Combining brain stimulation with intense physical rehabilitation helped stroke survivors recover movement in their arms and hands and maintain these improvements for one year, according to a study presented at the American Stroke Association’s International Stroke Conference 2024.
Teresa J. Kimberley, a professor of rehabilitation science and physical therapy at MGH Institute of Health Professions in Boston, is the study’s lead author.
“The recovery of arm and hand function after a stroke often stalls or even declines, leaving many patients with chronic motor deficits that limit their independence and quality of life. New treatments that can boost the benefits of physical rehabilitation are desperately needed,” said Kimberley.
Vagus nerve stimulation is the first approved neuromodulation device to aid in chronic stroke recovery.
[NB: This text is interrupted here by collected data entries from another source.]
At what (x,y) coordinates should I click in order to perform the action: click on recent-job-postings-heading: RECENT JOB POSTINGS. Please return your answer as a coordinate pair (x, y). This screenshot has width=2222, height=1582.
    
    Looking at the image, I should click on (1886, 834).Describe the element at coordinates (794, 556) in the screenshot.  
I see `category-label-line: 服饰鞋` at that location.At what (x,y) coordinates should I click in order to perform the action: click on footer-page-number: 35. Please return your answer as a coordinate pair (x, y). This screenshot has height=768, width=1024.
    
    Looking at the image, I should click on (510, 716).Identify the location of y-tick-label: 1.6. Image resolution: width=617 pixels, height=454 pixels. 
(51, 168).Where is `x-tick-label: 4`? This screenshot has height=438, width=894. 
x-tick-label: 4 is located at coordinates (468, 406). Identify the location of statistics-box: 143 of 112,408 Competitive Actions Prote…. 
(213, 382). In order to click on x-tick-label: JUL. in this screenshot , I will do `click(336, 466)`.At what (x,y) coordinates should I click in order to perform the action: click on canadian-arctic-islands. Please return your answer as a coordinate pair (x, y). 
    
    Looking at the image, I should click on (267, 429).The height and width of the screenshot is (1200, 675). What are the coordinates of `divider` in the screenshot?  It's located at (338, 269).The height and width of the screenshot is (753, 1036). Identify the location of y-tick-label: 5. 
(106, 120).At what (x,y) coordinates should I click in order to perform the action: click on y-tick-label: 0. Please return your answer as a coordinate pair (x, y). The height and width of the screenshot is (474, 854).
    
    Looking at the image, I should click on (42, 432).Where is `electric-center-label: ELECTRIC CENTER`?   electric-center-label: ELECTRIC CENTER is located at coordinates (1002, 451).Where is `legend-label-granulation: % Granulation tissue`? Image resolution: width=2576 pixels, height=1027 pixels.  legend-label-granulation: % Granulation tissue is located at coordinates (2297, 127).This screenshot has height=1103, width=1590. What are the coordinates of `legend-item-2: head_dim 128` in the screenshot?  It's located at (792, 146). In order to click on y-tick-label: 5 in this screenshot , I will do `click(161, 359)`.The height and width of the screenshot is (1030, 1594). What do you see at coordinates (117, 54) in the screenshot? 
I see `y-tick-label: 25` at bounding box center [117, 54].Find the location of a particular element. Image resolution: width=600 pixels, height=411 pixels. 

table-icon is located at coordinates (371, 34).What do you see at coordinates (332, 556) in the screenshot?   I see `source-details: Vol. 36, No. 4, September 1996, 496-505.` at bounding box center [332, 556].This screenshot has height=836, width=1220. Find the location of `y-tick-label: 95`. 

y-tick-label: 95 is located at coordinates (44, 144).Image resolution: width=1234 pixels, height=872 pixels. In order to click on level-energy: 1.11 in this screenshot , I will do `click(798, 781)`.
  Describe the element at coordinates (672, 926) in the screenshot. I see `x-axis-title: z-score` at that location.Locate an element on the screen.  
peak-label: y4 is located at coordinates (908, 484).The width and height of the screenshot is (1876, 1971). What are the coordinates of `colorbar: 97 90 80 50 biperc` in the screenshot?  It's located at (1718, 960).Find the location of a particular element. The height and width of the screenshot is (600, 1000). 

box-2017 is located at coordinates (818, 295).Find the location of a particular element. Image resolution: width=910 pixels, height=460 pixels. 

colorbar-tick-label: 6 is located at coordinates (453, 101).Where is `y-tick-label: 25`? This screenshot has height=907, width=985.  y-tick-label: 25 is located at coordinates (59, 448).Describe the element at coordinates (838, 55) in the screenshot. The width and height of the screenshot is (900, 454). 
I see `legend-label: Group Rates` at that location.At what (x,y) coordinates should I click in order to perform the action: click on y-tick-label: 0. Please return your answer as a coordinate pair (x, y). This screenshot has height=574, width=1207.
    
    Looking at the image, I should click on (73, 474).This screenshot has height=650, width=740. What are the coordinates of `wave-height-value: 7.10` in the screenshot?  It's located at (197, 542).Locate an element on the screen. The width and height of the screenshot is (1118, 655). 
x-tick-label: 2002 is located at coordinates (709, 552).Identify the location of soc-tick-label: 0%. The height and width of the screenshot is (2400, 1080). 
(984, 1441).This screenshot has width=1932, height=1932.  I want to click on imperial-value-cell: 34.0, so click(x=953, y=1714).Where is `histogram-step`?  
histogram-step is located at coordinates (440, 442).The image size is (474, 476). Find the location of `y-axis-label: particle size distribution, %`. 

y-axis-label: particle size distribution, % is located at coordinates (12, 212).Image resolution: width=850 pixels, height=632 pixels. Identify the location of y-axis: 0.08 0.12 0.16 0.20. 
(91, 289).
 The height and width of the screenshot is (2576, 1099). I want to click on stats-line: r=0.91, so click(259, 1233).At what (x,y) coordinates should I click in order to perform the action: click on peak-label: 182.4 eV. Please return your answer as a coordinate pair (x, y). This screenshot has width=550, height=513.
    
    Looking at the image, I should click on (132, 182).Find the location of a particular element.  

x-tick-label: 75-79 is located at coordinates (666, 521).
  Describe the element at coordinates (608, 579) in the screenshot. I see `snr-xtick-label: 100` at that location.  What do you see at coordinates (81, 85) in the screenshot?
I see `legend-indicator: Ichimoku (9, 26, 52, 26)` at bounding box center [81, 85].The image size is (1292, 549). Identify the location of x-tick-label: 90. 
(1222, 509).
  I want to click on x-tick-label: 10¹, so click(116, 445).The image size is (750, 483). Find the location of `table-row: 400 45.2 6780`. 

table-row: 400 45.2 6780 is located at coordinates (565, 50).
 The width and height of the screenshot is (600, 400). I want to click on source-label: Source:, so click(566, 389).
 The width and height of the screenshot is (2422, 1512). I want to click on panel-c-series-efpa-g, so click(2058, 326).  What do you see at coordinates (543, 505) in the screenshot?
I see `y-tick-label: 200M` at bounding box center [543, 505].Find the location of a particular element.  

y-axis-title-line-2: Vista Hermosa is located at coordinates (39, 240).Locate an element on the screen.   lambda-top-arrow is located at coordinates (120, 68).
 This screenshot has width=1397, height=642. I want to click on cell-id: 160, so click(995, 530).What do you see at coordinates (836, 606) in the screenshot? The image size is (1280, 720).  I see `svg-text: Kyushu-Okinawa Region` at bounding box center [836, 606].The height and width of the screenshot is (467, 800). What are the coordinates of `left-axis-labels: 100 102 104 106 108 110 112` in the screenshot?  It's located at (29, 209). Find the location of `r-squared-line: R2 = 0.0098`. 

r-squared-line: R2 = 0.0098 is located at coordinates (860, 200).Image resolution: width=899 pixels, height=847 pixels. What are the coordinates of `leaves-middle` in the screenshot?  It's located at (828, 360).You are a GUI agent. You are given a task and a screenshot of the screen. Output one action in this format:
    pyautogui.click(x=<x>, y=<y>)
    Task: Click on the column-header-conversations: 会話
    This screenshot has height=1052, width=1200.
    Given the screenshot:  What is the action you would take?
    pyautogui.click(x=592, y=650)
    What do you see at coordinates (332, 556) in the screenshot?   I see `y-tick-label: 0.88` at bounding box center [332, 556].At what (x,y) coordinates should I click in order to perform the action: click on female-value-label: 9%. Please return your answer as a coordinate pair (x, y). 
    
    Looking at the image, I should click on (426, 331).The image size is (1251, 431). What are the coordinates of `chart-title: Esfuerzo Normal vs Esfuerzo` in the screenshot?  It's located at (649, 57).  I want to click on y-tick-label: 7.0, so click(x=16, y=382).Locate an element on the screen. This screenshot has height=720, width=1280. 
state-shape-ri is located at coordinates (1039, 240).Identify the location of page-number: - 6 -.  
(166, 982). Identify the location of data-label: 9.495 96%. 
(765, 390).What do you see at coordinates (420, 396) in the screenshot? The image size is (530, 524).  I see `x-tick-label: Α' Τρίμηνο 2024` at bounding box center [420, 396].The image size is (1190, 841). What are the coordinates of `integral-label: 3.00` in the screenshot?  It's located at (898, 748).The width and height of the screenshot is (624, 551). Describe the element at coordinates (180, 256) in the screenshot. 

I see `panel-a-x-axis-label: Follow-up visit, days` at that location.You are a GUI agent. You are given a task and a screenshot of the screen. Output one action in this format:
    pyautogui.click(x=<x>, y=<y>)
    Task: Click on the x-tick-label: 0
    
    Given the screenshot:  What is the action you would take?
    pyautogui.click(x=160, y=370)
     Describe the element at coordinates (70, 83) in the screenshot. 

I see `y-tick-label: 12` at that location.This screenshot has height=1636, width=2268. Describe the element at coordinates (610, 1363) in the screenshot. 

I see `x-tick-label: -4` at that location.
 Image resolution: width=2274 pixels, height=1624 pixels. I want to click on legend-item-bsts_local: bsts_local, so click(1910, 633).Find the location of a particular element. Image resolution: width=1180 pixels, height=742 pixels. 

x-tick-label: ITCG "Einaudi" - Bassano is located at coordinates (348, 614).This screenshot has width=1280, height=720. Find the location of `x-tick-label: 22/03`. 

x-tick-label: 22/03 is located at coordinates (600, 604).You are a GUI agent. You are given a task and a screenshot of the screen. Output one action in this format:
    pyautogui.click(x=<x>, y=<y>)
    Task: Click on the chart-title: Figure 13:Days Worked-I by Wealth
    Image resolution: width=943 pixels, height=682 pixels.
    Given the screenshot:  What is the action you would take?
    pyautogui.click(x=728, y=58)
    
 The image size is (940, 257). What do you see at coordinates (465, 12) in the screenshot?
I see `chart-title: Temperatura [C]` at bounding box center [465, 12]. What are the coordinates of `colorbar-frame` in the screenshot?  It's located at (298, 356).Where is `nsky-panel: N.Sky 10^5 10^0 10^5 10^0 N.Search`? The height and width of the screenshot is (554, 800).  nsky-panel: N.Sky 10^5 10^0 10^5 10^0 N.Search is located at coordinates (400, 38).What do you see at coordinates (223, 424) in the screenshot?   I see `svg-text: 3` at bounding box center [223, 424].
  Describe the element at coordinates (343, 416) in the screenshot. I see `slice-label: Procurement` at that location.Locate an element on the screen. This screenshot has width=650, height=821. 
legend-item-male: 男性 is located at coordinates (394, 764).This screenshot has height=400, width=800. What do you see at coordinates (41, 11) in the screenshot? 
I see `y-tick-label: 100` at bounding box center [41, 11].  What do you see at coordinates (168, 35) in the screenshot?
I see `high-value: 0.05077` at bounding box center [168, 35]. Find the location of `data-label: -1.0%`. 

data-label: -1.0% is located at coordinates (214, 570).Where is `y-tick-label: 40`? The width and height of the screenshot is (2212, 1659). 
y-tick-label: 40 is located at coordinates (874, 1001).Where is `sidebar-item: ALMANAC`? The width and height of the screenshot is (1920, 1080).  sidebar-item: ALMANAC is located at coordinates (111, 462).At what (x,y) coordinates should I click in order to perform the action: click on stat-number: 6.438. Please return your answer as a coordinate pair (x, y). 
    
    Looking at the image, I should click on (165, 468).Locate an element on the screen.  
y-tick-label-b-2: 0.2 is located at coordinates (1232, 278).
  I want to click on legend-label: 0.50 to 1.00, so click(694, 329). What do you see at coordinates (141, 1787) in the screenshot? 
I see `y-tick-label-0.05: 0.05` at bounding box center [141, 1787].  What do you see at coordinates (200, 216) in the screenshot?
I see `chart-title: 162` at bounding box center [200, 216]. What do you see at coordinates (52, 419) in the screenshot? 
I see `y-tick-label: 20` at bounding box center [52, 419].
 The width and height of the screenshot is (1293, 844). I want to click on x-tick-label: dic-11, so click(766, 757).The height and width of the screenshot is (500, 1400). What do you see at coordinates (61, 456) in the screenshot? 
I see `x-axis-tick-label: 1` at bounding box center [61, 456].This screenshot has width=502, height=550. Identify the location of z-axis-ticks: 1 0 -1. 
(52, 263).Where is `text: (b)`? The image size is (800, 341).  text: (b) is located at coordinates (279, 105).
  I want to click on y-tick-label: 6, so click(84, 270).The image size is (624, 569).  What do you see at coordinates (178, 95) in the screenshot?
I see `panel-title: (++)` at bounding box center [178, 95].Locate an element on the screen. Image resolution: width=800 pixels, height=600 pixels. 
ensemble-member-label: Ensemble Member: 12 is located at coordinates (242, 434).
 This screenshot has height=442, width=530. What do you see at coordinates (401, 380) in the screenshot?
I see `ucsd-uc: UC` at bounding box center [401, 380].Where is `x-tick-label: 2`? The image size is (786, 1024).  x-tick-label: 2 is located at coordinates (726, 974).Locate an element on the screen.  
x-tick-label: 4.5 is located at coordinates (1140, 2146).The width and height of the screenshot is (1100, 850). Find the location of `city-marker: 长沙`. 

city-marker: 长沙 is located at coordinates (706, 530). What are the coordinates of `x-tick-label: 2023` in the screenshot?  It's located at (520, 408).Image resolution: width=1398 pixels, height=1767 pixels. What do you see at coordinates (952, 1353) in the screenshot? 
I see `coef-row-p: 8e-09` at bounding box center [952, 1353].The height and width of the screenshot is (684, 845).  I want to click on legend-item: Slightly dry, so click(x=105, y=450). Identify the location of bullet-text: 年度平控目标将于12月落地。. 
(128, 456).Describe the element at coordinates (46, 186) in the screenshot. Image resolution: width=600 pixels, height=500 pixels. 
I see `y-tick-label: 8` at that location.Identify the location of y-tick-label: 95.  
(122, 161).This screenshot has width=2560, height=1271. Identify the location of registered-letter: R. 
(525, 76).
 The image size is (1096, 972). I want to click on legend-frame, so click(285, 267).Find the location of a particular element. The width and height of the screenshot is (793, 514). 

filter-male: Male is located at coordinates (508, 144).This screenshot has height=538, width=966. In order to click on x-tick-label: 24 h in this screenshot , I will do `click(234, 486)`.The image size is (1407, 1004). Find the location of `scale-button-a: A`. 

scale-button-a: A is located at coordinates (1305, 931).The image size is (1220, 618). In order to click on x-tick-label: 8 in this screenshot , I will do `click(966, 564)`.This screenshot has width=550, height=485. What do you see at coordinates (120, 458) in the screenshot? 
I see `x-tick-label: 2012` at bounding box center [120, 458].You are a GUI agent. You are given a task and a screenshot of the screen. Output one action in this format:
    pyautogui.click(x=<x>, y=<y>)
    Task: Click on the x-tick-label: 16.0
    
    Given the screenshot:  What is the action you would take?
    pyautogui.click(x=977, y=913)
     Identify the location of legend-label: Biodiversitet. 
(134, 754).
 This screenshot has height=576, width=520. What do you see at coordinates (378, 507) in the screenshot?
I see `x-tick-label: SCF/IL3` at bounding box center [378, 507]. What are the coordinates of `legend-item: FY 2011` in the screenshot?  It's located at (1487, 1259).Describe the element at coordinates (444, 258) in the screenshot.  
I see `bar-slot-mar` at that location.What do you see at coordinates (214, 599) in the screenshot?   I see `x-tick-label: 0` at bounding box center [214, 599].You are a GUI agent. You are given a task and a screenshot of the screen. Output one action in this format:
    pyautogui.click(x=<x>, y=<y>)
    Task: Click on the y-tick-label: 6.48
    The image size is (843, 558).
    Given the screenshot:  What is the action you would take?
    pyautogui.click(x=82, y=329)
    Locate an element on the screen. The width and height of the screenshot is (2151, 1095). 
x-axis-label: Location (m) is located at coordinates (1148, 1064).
It was approved by the U.S. Food and Drug Administration in 2021 to treat moderate to severe upper extremity motor function deficits (physical movement and coordination of arms and hands) associated with chronic stroke.
“This is the first time that brain stimulation combined with rehabilitation therapy for stroke is available outside of a clinical trial. It could set the stage for even more advancements in recovery from other impairments beyond the arm,” Kimberley said. “This is a watershed moment for rehabilitation science.”
This study represents one-year outcomes in the VNS-REHAB pivotal trial, which studied people who had a stroke resulting in moderate to severe upper extremity impairment.
Two groups of participants (108 total people) — a control group and an experimental group — completed six weeks of in-clinic, intense rehabilitation paired with active or sham vagus nerve stimulation. All participants were implanted with the nerve stimulation device and then randomized to receive either real nerve stimulation or a sham stimulation that only turned on for a few pulses. The in-clinic therapy was followed by a three-month home exercise program for both groups. The active vagus nerve stimulation group continued the home exercise program for a year. After the six-week period of sham stimulation, the control group crossed over and received six weeks of active vagus nerve stimulation followed by a year of the home exercise program.
Before and after the stimulation and rehabilitation therapies, motor function was assessed with the Fugl-Meyer Assessment-Upper Extremity, which assesses motor impairment, and the Wolf Motor Function Test, which is a time-based method to evaluate upper extremity motor ability while providing a better understanding of joint-specific and total limb movements.
The final study results represent outcomes for arm and hand function in 74 stroke survivors after one year of physical rehabilitation treatment. Data was unavailable for the remaining 34 participants mainly due to the COVID-19 pandemic.
This analysis found:
- At one-year, upper limb function improved by 5.3 points in the Fugl-Meyer Assessment-Upper Extremity and by 0.51 points in the Wolf Motor Function Test when compared to baseline.
- Vagus nerve stimulation therapy improved hand and arm function by 2-3 times more than intense rehabilitation alone.